Complicating prevention efforts is the fact that 90 percent of those infected with dengue develop only mild symptoms or no symptoms at all, thus inadvertently serving as a reservoir for the virus. Even those who do fall ill are infectious days before symptoms appear, making any potential dengue quarantine useless, experts say.

Researchers are divided over why outbreaks are rising in number and virulence. While the popularity of international air travel is one catalyst, some believe that global warming is expanding the Aedes mosquitoes' habitat. Officials in Singapore have noted what they say is a correlation between dengue outbreaks and rising temperatures, particularly during the El Niño weather phenomenon. But other experts, including Gubler at the University of Hawaii, say mosquito breeding depends more on rainfall than temperature.

Very little is known about the virus itself.

"There was very little drug discovery effort, because it affects a lot of people, but mostly in the tropics," said Paul Herrling, head of corporate research at Novartis, the drug manufacturer.

Little is known about why the virus can depress the amount of blood-clotting platelets, which can result in hemorrhaging, or why it causes a temporary form of hepatitis.

In 2004, Novartis set up an institute of tropical diseases here with funding from the Singapore government to conduct research into potential treatments and cures of various diseases.

Using state-of-the-art computer methods, researchers are trying to sequence the dengue genome in order to create drugs that would prevent it from replicating in the body.

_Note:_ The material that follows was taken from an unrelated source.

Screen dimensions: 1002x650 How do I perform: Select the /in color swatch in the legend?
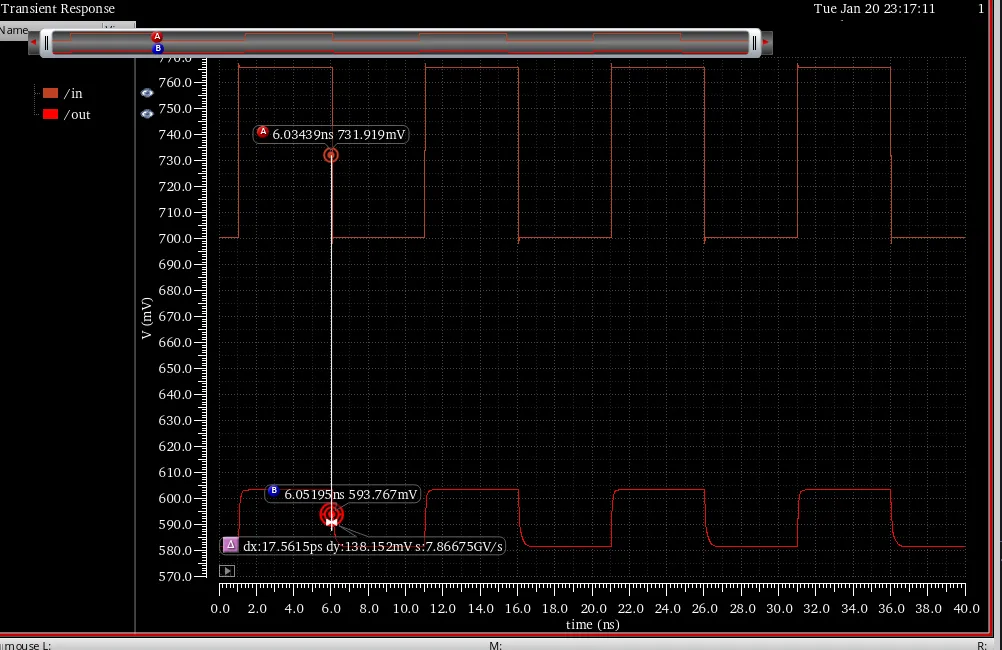[50, 93]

But progress is slow. The research is impeded by the fact that dengue produces a hemorrhagic reaction in no other species but man, meaning scientists cannot use other animals to test potential treatments.

Several vaccines against dengue have been developed, but testing is likely to take as long as seven years and is complicated by one of dengue's other paradoxes: with four strains of the virus, those infected with one strain appear to become more susceptible to a hemorrhagic reaction if infected with any of the others. Any potential vaccine, therefore, has to be simultaneously effective against all four strains.

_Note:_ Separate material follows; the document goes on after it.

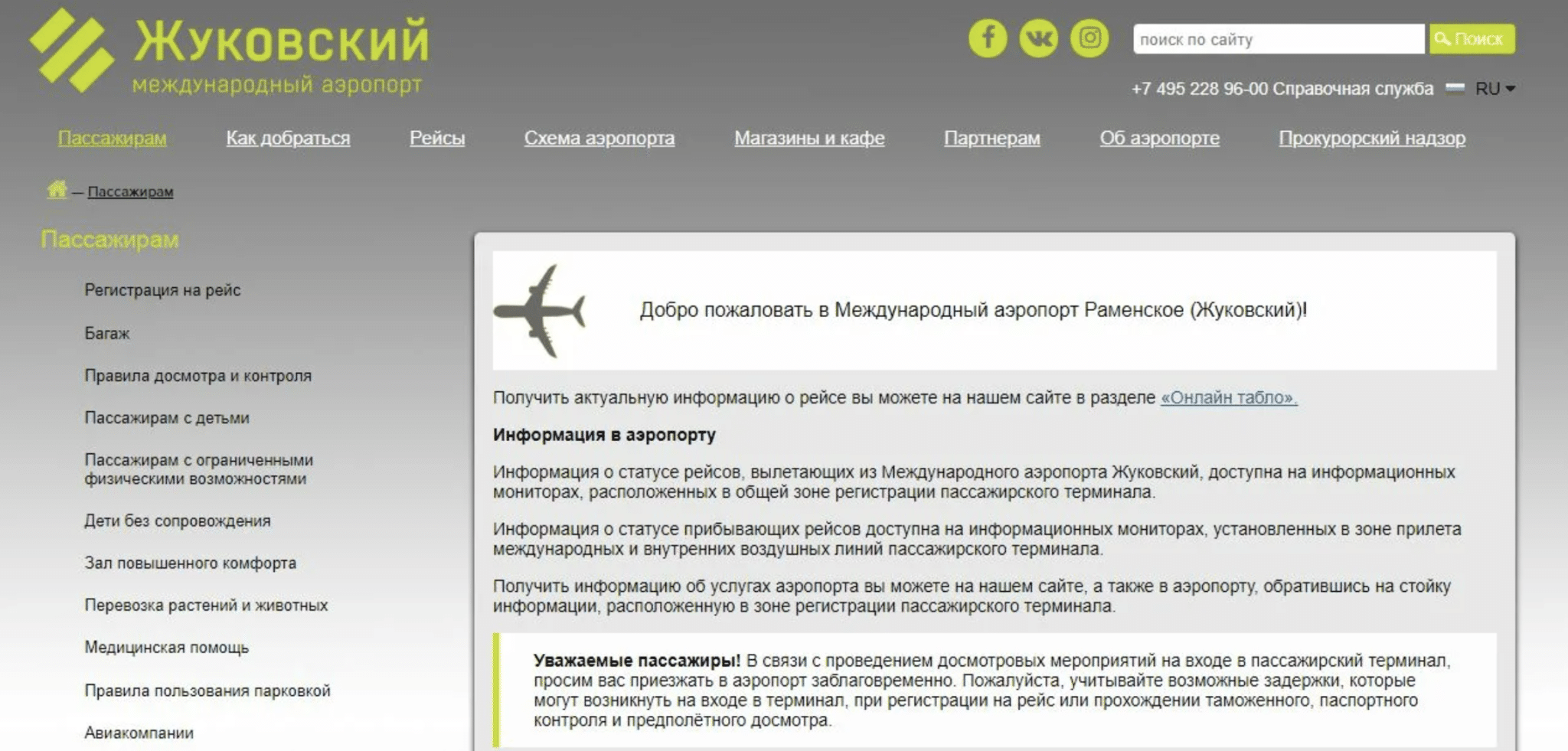Open Регистрация на рейс sidebar link

162,290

Until researchers succeed, the only hope of reducing dengue outbreaks, experts say, is to control the mosquito population. Yet even in this area, the best efforts have met with mixed success.

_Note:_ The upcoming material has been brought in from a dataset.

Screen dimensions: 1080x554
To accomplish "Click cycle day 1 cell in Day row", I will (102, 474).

Singapore requires building owners to routinely spray insecticide, and officials conduct periodic inspections of residences to ensure they are not harboring mosquitoes. Officials also monitor new cases to pinpoint new dengue hot spots. In response to the spike in cases this year, the health authorities have dispatched additional inspection teams to search out and destroy breeding sites.

Yet, despite having one of the world's most aggressive campaigns combating dengue, Singapore is experiencing a record outbreak this year, with almost 9,500 reported cases and 11 deaths so far.

"Singapore probably underscores the need for regional controls," Gubler said.

Visiting workers and tourists can keep Singapore continually re-stocked with fresh supplies of the virus, he said.